### Task brief
What is needed is every line of the data that includes the word "will". Please copy each one.

### Records excerpted from a collection
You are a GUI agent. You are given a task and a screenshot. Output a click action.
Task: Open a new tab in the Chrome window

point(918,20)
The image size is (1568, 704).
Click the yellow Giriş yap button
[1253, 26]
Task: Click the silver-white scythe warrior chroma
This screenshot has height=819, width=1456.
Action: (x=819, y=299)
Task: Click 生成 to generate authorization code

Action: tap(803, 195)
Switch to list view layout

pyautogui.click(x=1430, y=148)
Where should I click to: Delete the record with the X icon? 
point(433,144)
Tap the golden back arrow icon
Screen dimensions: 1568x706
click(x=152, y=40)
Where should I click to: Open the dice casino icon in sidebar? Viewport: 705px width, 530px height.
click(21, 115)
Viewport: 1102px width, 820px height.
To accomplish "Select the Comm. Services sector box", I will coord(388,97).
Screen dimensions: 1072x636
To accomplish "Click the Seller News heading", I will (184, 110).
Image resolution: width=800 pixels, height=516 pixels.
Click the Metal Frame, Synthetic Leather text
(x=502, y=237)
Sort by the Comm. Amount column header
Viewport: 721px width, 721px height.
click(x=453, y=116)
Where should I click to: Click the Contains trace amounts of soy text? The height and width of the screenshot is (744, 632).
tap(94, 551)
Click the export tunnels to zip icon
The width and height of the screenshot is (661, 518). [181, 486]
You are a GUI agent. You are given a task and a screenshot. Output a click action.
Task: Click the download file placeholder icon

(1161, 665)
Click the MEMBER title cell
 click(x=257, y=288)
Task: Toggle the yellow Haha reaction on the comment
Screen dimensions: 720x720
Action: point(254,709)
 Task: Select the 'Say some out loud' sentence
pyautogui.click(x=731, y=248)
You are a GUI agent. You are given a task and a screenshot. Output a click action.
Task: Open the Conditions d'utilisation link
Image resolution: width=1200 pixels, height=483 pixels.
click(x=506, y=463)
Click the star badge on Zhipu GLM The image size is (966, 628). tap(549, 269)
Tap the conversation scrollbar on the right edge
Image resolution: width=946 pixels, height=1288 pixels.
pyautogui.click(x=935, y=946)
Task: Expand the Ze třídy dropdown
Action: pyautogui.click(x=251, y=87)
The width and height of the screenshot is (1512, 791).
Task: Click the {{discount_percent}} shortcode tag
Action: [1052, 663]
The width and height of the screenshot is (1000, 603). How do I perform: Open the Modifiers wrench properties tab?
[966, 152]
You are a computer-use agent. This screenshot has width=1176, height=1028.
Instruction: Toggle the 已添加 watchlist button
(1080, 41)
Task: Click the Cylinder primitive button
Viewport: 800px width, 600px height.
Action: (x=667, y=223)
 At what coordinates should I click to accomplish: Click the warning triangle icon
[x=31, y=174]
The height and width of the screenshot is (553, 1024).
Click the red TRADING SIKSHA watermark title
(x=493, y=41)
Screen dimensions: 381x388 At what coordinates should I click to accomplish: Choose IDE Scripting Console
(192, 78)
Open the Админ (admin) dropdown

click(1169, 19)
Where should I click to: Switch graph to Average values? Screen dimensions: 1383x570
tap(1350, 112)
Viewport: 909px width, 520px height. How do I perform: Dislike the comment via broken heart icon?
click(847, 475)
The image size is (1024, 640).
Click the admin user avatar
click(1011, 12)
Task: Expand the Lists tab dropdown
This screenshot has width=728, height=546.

### Answer box
To accomplish "Select the Comm. Services sector box", I will coord(388,97).
To accomplish "Click the Seller News heading", I will (184, 110).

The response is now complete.